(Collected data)

- - -

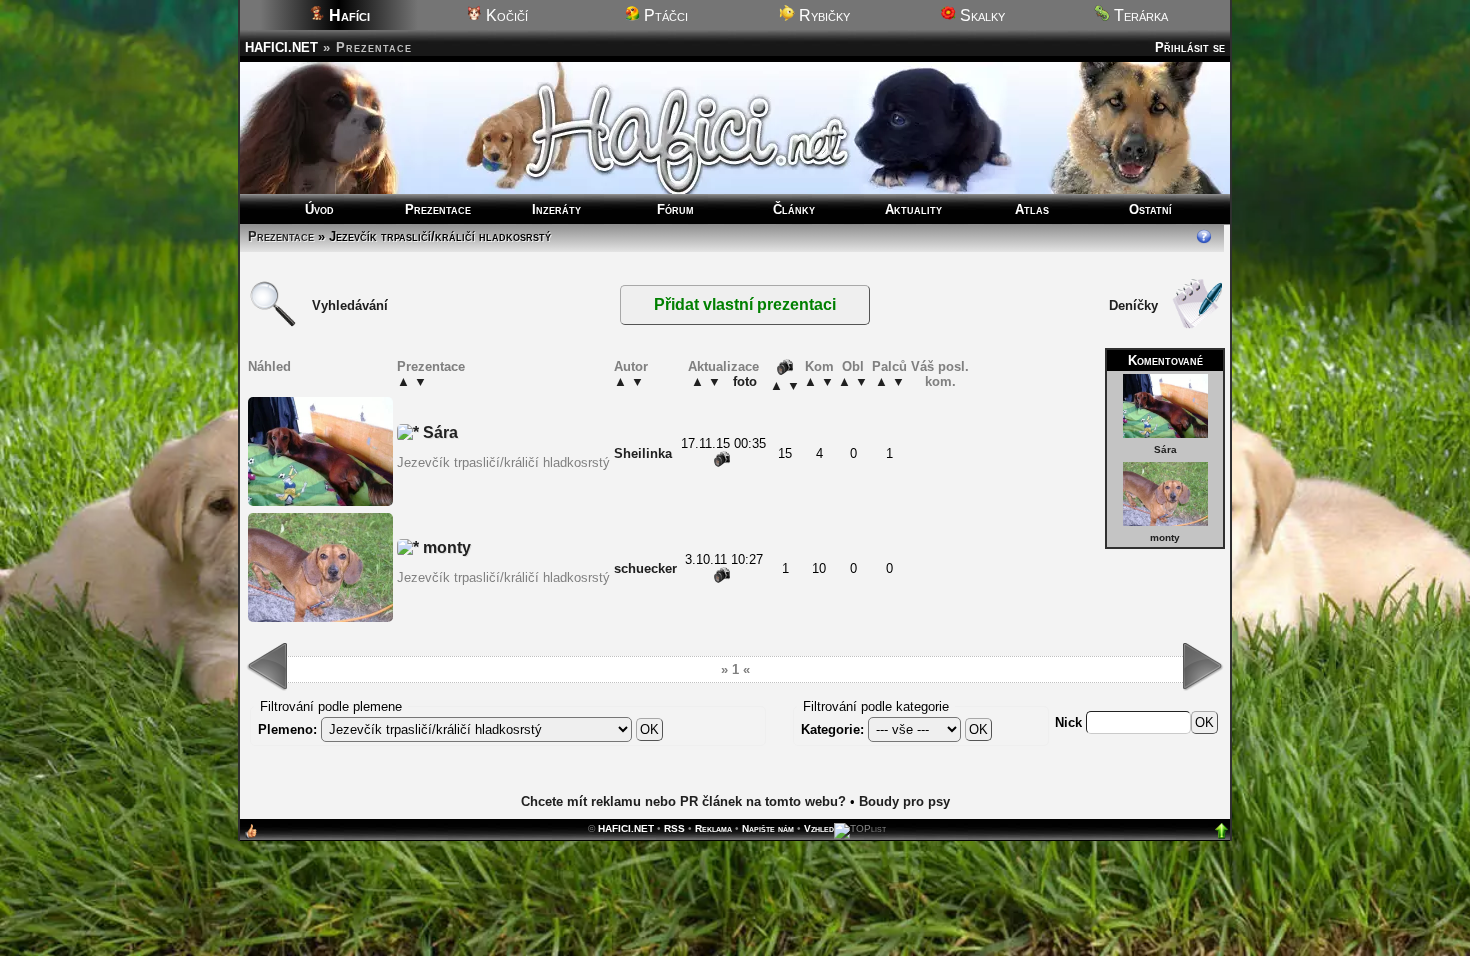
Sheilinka (643, 453)
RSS (674, 828)
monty (1165, 537)
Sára (1165, 449)
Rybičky (822, 15)
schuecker (645, 568)
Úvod (319, 209)
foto (745, 381)
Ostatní (1150, 209)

- - -

■ Exercise brief
Set every record down again verbatim, without pictures.

■ Solution to the exercise
Sheilinka (643, 453)
RSS (674, 828)
monty (1165, 537)
Sára (1165, 449)
Rybičky (822, 15)
schuecker (645, 568)
Úvod (319, 209)
foto (745, 381)
Ostatní (1150, 209)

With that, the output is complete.